01:49 Et s'ils voient fondre les glaciers, ça va susciter une émotion
01:52 et cette émotion-là devrait créer chez eux une réaction.
01:57 On était vraiment confrontés à des paysages qui étaient aussi beaux que fragiles.
02:01 On a 15 ans et on est confrontés déjà à l'incertitude d'un avenir
02:05 qu'on imaginait beaucoup plus simple.
02:07 Le voyage coûtait 4000 euros par élève.
02:09 Il y a des entreprises qui ont participé,
02:11 mais aussi les parents d'élèves à qui on a demandé une petite participation.
02:15 L'établissement a participé aussi un petit peu.
02:18 Ça a littéralement changé nos vies.
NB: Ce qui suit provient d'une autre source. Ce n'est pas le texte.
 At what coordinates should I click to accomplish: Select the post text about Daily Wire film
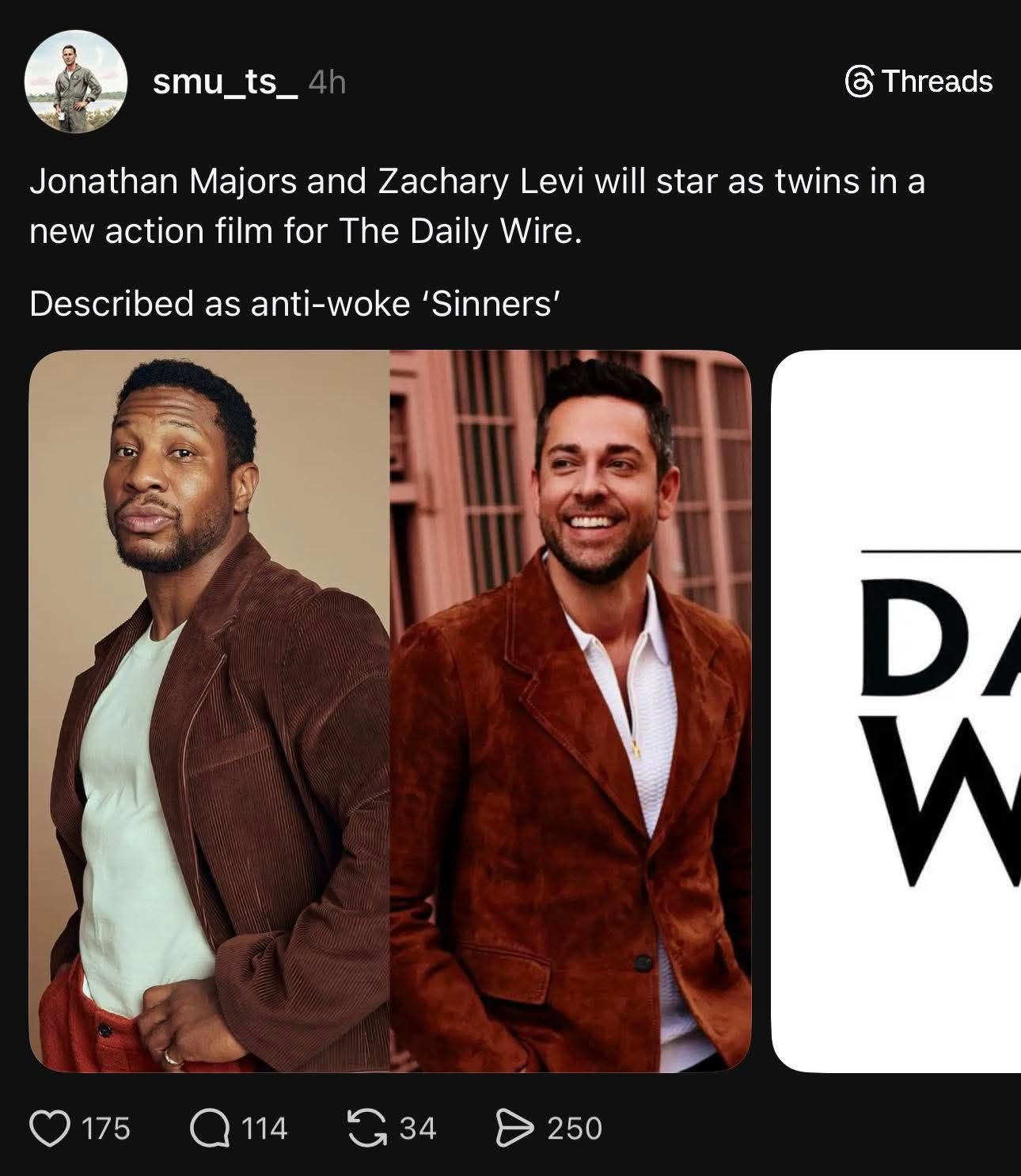pos(477,206)
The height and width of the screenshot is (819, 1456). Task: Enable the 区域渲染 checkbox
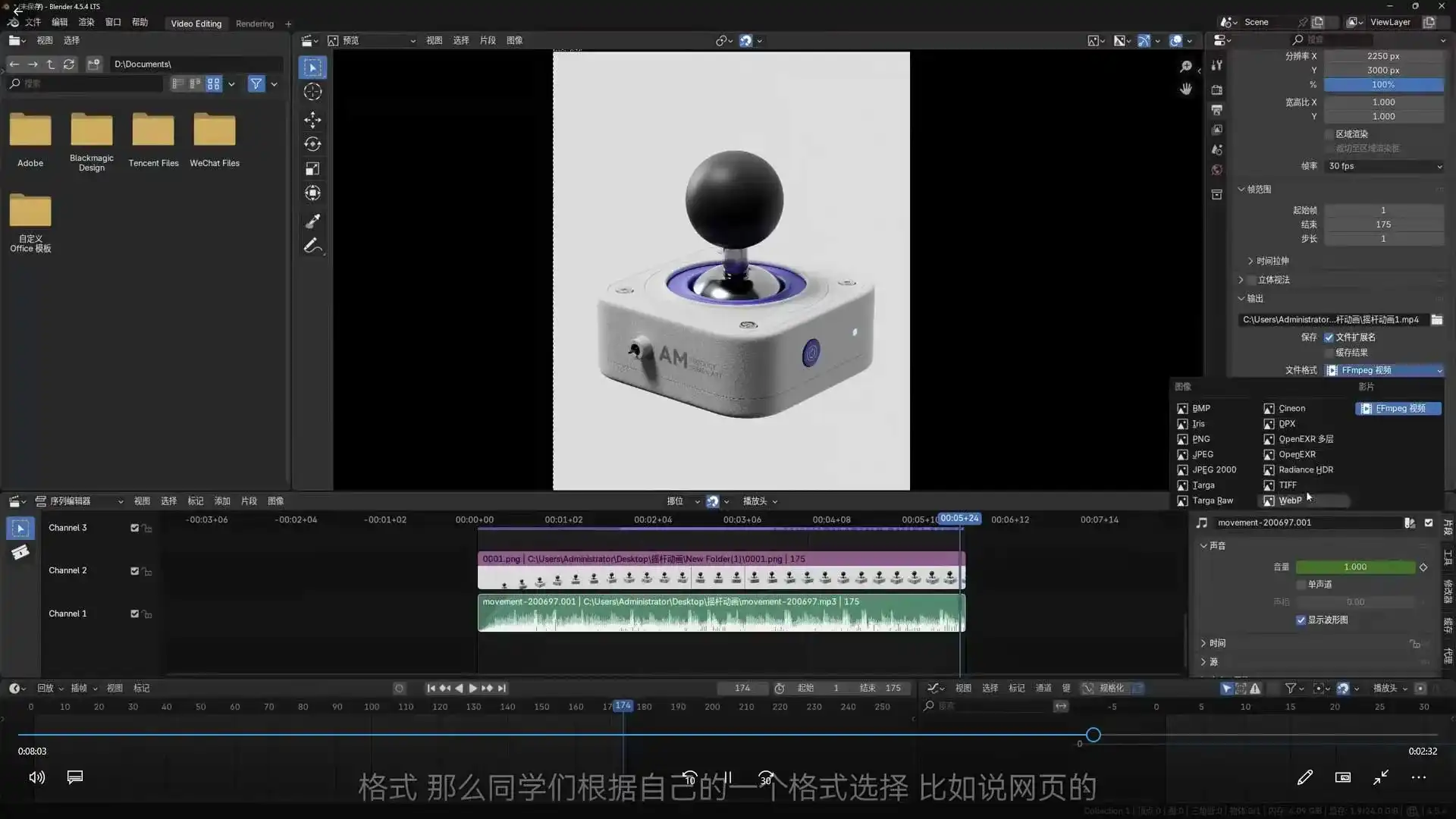coord(1327,134)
02:20 On n'est pas aujourd'hui les plus parfaits écologistes
02:23 ou les activistes les plus bruyants,
02:24 mais c'est clairement une donnée qui rentre inévitablement en compte
02:28 dans tous nos choix de vie.
02:29 Ma consommation, autant alimentaire que vestimentaire,
02:34 ça n'a pas été radical après le voyage,
02:35 mais progressivement, je me dirige vers une sorte de sobriété à ce niveau-là.
02:39 Je ne suis pas du tout devenu président de Greenpeace,
02:42 mais c'est vraiment un sujet sur lequel je suis susceptible aujourd'hui.